Regrettably however, this study does not permit any comparison of success rates by method, as no data are reported on which method of cessation (assisted v unassisted) was used by ex-smokers on their last, final (and so successful) quit attempt.
The authors report that those “who successfully quit reported much lower use of cessation assistance compared with smokers who had tried to quit without success” and suggest that this might reflect indication bias, whereby those who find it harder to quit self-select to use assistance, leaving the low hanging fruit of non- or less addicted smokers to fall off the smoking tree using their own determination.
While this will be true for some, there are many former heavy smokers who quit without assistance.
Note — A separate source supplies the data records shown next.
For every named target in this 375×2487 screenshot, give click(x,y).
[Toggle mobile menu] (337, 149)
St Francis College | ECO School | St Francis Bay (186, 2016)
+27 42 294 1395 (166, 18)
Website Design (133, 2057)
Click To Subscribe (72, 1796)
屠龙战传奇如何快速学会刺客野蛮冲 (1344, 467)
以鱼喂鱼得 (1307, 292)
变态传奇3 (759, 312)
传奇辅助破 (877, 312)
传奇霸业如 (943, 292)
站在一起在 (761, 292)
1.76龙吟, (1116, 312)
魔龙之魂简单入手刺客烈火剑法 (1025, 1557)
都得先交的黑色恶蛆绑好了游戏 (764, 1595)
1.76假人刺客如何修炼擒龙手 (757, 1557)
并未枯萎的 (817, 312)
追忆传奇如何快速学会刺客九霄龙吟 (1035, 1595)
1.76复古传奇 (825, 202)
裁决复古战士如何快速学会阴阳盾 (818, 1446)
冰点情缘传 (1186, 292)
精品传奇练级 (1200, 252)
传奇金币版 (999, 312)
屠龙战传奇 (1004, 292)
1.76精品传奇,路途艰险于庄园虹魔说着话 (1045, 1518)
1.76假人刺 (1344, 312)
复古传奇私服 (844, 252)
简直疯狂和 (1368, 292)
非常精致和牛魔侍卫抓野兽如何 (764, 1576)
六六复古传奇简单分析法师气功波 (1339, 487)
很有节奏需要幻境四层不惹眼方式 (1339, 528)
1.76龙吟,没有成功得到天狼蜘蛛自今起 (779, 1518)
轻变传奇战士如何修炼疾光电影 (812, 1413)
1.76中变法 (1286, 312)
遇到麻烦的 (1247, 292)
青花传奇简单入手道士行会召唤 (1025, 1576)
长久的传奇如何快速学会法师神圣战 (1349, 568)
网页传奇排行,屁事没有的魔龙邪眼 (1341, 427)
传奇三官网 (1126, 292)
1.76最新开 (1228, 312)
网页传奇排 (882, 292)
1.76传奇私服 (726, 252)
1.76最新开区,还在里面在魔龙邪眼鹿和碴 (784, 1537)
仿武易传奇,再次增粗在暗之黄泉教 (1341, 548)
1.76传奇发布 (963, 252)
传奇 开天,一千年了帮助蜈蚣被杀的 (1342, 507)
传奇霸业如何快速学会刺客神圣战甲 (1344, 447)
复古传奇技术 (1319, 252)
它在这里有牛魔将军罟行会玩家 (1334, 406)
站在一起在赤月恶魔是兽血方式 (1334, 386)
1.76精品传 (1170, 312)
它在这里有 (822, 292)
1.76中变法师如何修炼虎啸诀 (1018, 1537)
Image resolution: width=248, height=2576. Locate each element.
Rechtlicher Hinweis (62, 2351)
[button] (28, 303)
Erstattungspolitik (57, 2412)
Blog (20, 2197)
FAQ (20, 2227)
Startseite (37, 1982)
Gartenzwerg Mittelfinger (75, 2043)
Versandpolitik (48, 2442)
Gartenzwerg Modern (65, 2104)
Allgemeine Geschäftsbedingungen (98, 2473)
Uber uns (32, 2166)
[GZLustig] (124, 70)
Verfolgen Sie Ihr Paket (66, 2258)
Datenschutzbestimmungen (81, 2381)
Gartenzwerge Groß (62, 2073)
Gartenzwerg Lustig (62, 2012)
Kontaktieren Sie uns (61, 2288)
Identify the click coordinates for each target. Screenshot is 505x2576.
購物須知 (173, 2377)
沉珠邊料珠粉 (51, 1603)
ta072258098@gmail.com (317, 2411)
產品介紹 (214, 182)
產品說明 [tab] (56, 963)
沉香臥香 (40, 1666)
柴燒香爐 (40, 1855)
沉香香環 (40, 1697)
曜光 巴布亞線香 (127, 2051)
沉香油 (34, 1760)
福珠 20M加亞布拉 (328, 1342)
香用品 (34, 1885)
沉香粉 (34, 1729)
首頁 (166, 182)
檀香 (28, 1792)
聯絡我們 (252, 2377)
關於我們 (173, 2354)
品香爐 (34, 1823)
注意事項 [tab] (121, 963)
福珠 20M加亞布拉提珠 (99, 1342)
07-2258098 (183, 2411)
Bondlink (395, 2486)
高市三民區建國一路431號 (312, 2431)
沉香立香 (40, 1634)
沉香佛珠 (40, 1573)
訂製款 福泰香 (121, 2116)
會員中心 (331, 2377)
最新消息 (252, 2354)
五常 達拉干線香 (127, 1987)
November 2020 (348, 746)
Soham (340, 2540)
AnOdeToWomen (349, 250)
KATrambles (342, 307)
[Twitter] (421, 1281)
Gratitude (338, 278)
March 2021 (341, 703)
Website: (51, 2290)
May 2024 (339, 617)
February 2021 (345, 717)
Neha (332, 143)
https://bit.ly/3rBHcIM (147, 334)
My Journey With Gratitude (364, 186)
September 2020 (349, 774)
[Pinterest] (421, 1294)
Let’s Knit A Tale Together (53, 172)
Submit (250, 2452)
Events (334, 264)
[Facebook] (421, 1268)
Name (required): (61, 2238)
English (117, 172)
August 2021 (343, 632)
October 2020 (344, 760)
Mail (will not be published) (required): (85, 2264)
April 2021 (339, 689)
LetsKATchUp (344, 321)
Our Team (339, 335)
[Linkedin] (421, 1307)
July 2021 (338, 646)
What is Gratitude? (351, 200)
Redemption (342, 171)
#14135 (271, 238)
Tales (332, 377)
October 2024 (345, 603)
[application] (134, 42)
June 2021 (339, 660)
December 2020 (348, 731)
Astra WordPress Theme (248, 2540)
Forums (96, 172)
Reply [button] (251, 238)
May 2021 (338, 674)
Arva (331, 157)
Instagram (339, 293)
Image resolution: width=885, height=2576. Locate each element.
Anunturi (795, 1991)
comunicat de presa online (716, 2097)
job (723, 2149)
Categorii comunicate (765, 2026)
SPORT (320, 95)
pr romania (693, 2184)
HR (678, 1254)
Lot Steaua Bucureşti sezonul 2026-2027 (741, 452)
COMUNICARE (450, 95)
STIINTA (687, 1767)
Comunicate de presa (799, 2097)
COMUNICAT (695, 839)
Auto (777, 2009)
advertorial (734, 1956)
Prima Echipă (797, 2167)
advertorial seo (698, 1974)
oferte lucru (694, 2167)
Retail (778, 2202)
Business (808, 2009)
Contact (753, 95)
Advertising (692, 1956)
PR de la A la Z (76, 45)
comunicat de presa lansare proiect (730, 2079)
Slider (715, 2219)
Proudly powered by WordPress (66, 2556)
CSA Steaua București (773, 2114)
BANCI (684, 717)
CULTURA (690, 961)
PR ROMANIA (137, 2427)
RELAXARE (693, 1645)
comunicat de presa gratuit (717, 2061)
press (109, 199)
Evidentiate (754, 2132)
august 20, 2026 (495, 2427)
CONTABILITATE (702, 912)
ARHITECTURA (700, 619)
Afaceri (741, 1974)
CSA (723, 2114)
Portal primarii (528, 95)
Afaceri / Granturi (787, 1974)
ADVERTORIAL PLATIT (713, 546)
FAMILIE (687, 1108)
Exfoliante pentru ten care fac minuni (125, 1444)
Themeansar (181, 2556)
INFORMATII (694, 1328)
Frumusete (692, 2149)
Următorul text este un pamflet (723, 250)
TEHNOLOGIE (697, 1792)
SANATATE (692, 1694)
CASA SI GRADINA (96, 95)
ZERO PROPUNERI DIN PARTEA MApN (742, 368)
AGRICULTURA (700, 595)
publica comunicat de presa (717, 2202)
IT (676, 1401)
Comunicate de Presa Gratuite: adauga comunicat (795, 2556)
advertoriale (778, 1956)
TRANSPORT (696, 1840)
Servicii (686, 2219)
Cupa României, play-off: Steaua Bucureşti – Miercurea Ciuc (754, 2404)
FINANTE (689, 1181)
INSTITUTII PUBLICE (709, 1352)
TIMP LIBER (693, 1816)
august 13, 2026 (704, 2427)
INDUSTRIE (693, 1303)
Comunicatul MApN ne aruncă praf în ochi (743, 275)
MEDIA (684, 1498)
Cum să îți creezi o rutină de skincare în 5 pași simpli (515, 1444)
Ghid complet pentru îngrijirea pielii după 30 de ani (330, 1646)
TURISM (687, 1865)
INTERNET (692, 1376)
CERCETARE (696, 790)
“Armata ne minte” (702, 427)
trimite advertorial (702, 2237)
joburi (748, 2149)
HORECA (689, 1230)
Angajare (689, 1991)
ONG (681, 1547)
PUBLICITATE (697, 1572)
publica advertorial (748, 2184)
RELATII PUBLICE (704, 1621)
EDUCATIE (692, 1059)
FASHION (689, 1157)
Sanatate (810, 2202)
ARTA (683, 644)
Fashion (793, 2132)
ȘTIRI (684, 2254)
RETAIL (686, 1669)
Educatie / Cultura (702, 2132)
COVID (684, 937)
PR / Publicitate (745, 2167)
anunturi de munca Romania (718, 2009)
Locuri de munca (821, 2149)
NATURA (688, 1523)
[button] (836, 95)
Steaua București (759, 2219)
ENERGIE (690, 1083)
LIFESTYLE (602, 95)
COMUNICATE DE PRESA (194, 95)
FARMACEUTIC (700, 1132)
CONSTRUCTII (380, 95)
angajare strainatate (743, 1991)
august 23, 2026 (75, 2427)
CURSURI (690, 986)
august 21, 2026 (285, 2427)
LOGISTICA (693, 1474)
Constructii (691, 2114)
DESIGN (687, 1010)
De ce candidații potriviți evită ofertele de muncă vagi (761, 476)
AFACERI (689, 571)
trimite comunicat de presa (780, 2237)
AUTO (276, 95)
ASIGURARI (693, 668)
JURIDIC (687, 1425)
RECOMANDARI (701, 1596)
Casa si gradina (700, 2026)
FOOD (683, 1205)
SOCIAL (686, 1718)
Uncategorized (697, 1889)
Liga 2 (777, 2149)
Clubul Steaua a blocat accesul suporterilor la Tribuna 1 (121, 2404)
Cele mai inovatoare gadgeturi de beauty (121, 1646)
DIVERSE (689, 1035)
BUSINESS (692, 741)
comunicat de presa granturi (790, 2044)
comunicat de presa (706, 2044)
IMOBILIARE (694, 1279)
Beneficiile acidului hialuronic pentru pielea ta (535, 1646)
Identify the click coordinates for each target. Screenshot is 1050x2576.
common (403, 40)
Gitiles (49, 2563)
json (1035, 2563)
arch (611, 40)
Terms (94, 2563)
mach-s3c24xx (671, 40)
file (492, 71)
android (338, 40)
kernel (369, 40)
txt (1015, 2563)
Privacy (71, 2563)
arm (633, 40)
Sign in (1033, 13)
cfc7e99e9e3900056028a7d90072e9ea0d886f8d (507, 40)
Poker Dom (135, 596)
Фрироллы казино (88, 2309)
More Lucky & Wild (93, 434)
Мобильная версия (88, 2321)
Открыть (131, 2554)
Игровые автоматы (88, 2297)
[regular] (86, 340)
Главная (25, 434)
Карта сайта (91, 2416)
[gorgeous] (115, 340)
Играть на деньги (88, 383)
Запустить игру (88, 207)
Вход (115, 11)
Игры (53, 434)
This argument also borrows assumptions from the discredited hardening hypothesis [2], which holds, in the face of evidence to the contrary, that as smoking prevalence falls the concentration of hardened, more deeply addicted smokers increases.
If our concern is (as it should be) to better understand the means of quitting that produce the largest net volume of ex-smokers across whole populations, studying the methods these former smokers used when they succeeded is critical. Yet the “inverse impact law of smoking cessation [3] shows that unassisted cessation, which undisputedly delivers more ex-smokers than any other method, is hugely neglected in smoking cessation research [4].
It is almost as if researchers want to turn away from learning more about the most successful route that has always delivered the largest number of successful quits. [5]
Rather than seeing the increase in unassisted quitting as something to be highlighted as a positive, motivating celebration of agency that could be megaphoned in campaigns to smokers imbued with pessimistic messages about how hard quitting is going to be, the authors conclude that their findings ”highlight the need for approaches to ensure that smokers get support”.
In 40 years of tobacco control, I cannot ever recall attending a meeting or conference on cessation where those whose living depended on them selling smoking cessation aids or providing professional cessation services did not reach similar conclusions. Yet 40 years on, the same cracked record is being played: we need to convince more smokers that they should not try foolishly to quit alone and that they need our help!
Analysis at the level of the success of quit “attempts” often shows that head-to-head, unassisted cessation attempts are less successful than those using assistance. But many so-called cessation attempts are empty gestures akin to those who attempt to get fit by buying an exercise bike, use it once or twice and then consign it to the corner. West and Sohal’s work on catastrophe theory noted that many who were not planning to quit at time 1, had succeeded at time 2. They suggested that “smokers have varying levels of motivational “tension” to stop and then “triggers” in the environment result in a switch in motivational state. If that switch involves immediate renunciation of cigarettes, this can signal a more complete transformation than if it involves a plan to quit at some future point.” [6]
The importance of continually stimulating the motivational tension to stop smoking and providing both informational and policy triggers for quitting cannot be over-emphasised.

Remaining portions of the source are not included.